Former London Mayor Ken Livingstone defends himself against anti-Semitism accusations

Marcy Oster

(JTA) — Ahead of a British Labour Party disciplinary hearing, former London Mayor Ken Livingstone has defended himself against accusations of anti-Semitism.

He also denied saying that Hitler was a Zionist, but said that he just claimed that Nazi policy “had the effect of supporting” Zionism.

Livingstone on Tuesday posted a 17-page summary of the defense he will present later in the week before the party’s National Constitutional Committee.

He was suspended from the party following an April 2016 interview with BBC radio in which he said, “Let’s remember when Hitler won his election in 1932 his policy then was that Jews should be moved to Israel. He was supporting Zionism.”
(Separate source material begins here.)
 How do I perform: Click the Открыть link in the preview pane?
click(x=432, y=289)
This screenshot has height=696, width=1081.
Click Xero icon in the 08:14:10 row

Livingstone made the remarks in defense of Labour lawmaker Naz Shah, who was suspended a day earlier over a Facebook post in 2014 suggesting Israelis should be moved en masse to the United States. She apologized a day after the remarks came to light.

Asked during the interview whether he regarded her statement as anti-Semitic, Livingstone said, “No, it’s completely over the top, but it’s not anti-Semitic.”

After making the original comments in April, Livingstone was suspended from Labour amid accusations that the party and its leader, Jeremy Corbyn, had not done enough to curb rampant anti-Semitism among party members.

Livingstone has defended his statements several times since making them.

A government inquiry into anti-Semitism was launched in April to determine whether anti-Jewish prejudice has increased in the United Kingdom and to assess the particular dangers facing Jews.

Livingstone said in his defense that “I have broken no Labour Party rule. I am being attacked by the right-wing of the Labour Party because I support Palestinian human rights and strongly back our Leader Jeremy Corbyn. There is no real evidence against me, so hopefully the Labour panel will dismiss the charge against me. Only a biased and rigged jury could find against me.”

He added: “I did not say or suggest that Hitler was a Zionist. I did not make any equation of Hitler and Zionism. I neither criticised the Transfer Agreement or the section of Zionism that participated in the Agreement. I did not draw any historical parallels with the situation today anywhere, including with the conflict between Israel and Palestine. Any suggestion that my intention was to draw equivalence between Nazism and Zionism is entirely false. I do not believe that Zionism or the policies of Israeli governments are at all analogous to Nazism. Israeli governments have never had the aim of the systematic extermination of the Palestinian people, in the way Nazism sought the annihilation of the Jews. There is a gigantic difference between Israel’s ethnic cleansing and the Nazis’ extermination policies. As I have said before, my view is that the holocaust against the Jews is the greatest racial crime of the 20th Century.

Five Jewish members of the Labour Party will speak in Livingstone’s defense at the hearing.

Livingstone served as mayor from 1981 to 1986 and again from 2000 to 2008.